Yakima Is Not A Bike-Friendly Town – A Long-winded Rant By Reesha On The Radio
I have the worst luck with cars, I mean the really worst luck. Each and every one I get seems to break down right after I get it paid off. What do you do when your car breaks down and you still have to go to work the next day?
Are you lucky enough to have a spare car or a roommate, husband, friend or family member who can give you a lift? Some people might take a taxi to work when their car breaks down, or an Uber. They might even be lucky enough to hitch a carpool ride or rent a car from Enterprise. Well I don't have any of those things, so I this morning, I had to be resourceful and find an alternative to get to work.
I decided to take my bike to work. Let's just say that's one idea I never be doing again in the near future (unless it's an absolute emergency)!
Here's what happened to my car last night at exactly 9:47pm: On the way home from the annual Junior League of Yakima dinner, I picked up my daughter, Willow, from the babysitter. She was in her car seat, happily playing Minecraft on her hand-held game console phone.
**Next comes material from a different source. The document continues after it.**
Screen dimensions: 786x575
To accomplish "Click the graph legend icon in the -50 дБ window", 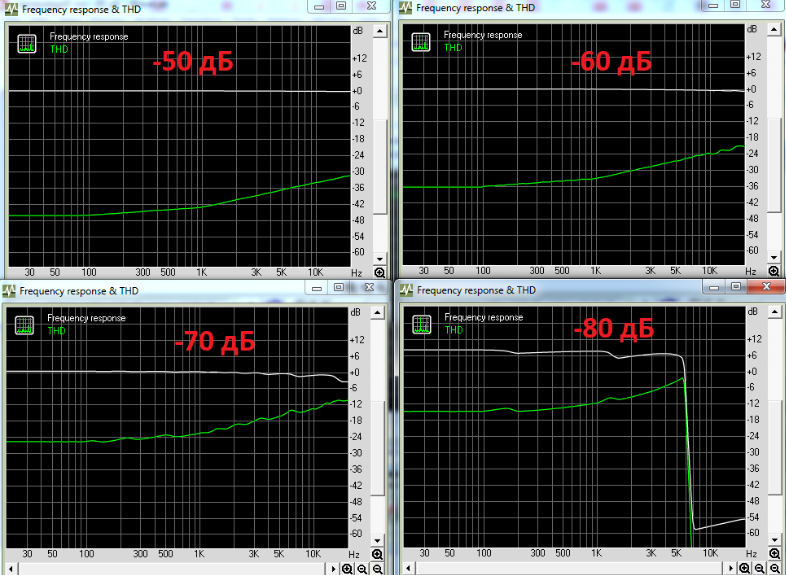I will tap(27, 43).
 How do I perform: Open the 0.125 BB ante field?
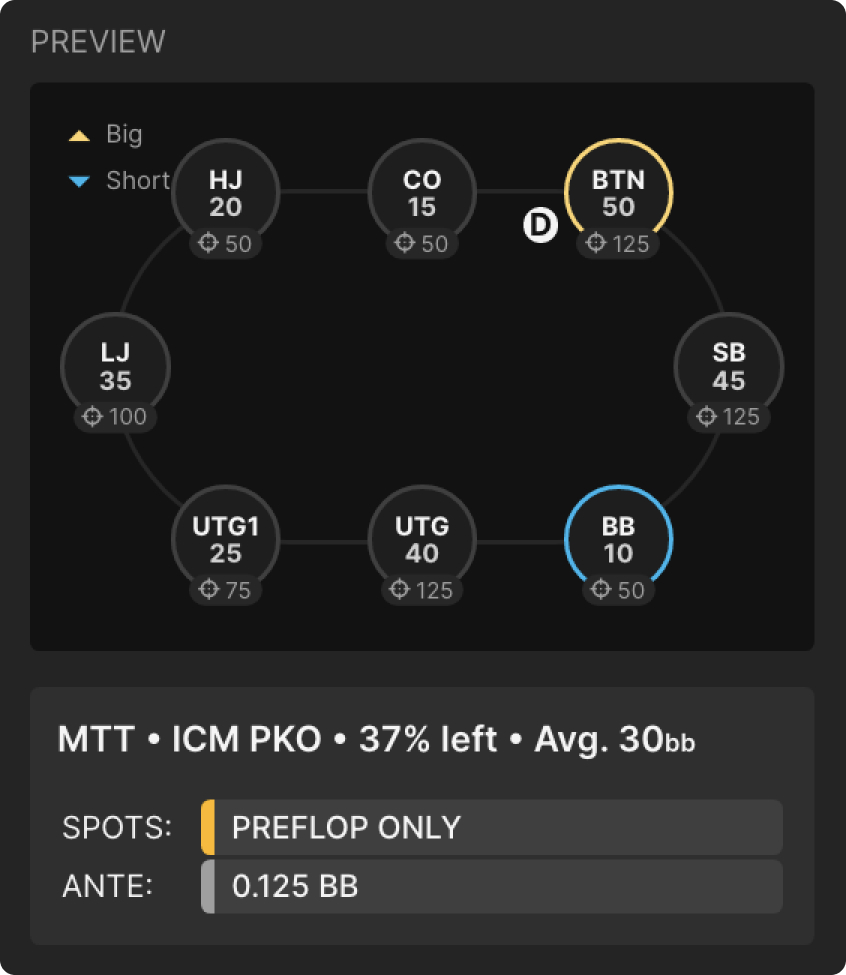point(492,886)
We were just 8 blocks away from reaching our house, when all of a sudden, my car got so hot that it abruptly shut off in the middle of South 16th Ave and West Washington Ave. No warning, nada. My car gave up working and said "Peace, I quit. Byeeeeee!"
I couldn't believe it. My car literally just had a temper tantrum in the streets! (Pun not intended.) Willow immediately sensed something was wrong, probably because she heard me in the front seat yelling, "It's going to be okay! It's going to be okay! Don't panic. Where's the panic button? Omigod, I can't find the panic button! Oh boy! Oh boy! Oh boy!"
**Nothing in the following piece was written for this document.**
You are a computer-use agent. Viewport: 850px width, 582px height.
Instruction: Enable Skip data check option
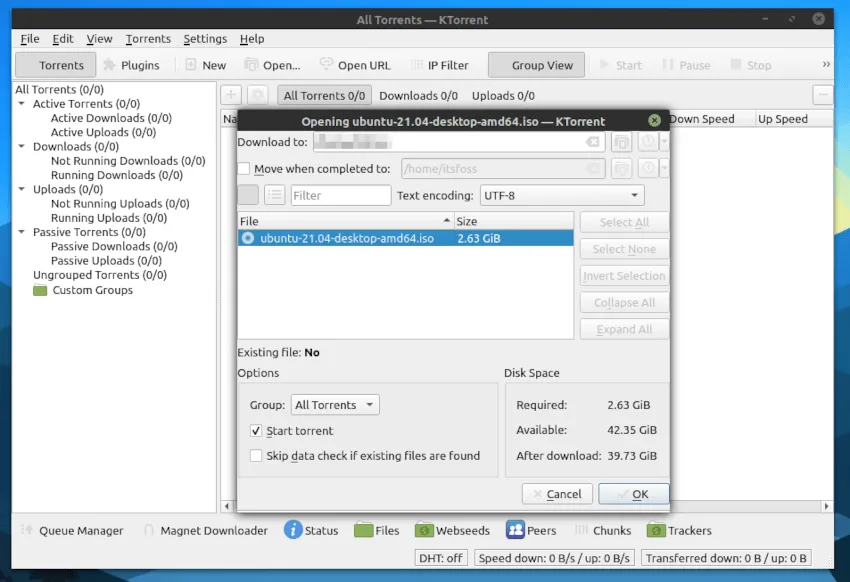pos(257,456)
"Mommy, I'm scared!" Willow yelled.
"Baby, I don't want you to be scared. That's Mommy's job to be scared. And I'm not scared anymore!" I lied. After I said the words, though, it somehow calmed me down, so I guess I wasn't lying anymore.
Still sitting in the front seat, I decided to stop being a chicken and do something to figure out how to fix my car.
I channeled my inner "Mike & The Mechanic", popped the hood, hopped out of the car and lifted the lid to see what in the heck was going on inside of there. From the initial inspection, everything looked normal. There was no hissing noises or smoke coming from the radiator. I thought it might perhaps be out of transmission fluid. (Can you tell I have no idea about fixing cars?)
I grabbed my cell phone and started watching a video "How to put transmission oil in your car", when a friendly man stopped by to help me push my car out of the road (I'll refer to him as "Friendly Fred"). I had noticed that my car had broken down right in front of Ding Ho Restaurant (which reminds me that I need to call them and say a big THANK YOU for not towing my car last night). Friendly Fred had told me to knock on the doors of the restaurant and ask the owner if he would let me keep my car in their parking lot overnight without towing it. The gracious owners of Ding Ho gave me their blessing to keep my car there, just as long as I promised to have it off the property in the morning.
I went back to my trunk and took out a jug of car oil and a funnel. I poured in the small remains of oil into the engine oil hole. I also grabbed a container of anti-freeze that I had recently filled with water and poured all of the water into the coolant reservoir.
Willow and I sat in the car for a few more minutes; she went back to playing Minecraft and I decided to give the ignition another try. The car attempted to start up again, so that was a good sign, but it still too hot. It obviously didn't have enough chutzpah to get its sh*t together and get back to normal. I realized that my car was going to have to sit there (and pout) for several hours while it tried to cool down and absorb some of water and engine oil to lubricate its inwards.
I texted a friend to see if she could come pick us up and give us a ride home. After five minutes had passed and no response from her. It was getting pretty late and it was already way past Willow's bedtime, so I decided to just suck it up and call a cab. Fortunately, I had $20 in cash in my wallet. The taxi driver took the long way home (of course he did) and the 8 block trek to my house somehow ended up costing me $10 whole dollars, well actually $12 whole dollars because I gave him a tip out of courtesy.
I tossed and turned in my sleep all night trying to figure out how I could get to work without taking any more of those damned expensive taxis until my car gets fixed. I didn't want to spend another $10-$20 dollars just so that I could get to work every day! Ain't nobody got time money for that!
I woke up this morning and the answer had come to me: I should RIDE MY NEW BIKE to work!
That was a terrible idea. The bike ride was all uphill, so it took me forty-five minutes just to get 32 blocks up the road. I huffed, puffed and heave-ho'd my way to work. By the time I finally rolled into my work parking lot, my wig was twisted under the helmet, my face had little sweat beads that looked like they were forming a new colony, and the back of my legs were so sore, I could barely walk up the stairs.
The morals of this story: 1) there's too many steep hills in the city to ride your bike to work; 2) I'm severely out of shape; 3) Taxis cost too [BLEEPING] much; and 4) the next time my car decides to break down, I'm taking the flipping BUS!
This ends my long-winded rant-PUN INTENDED!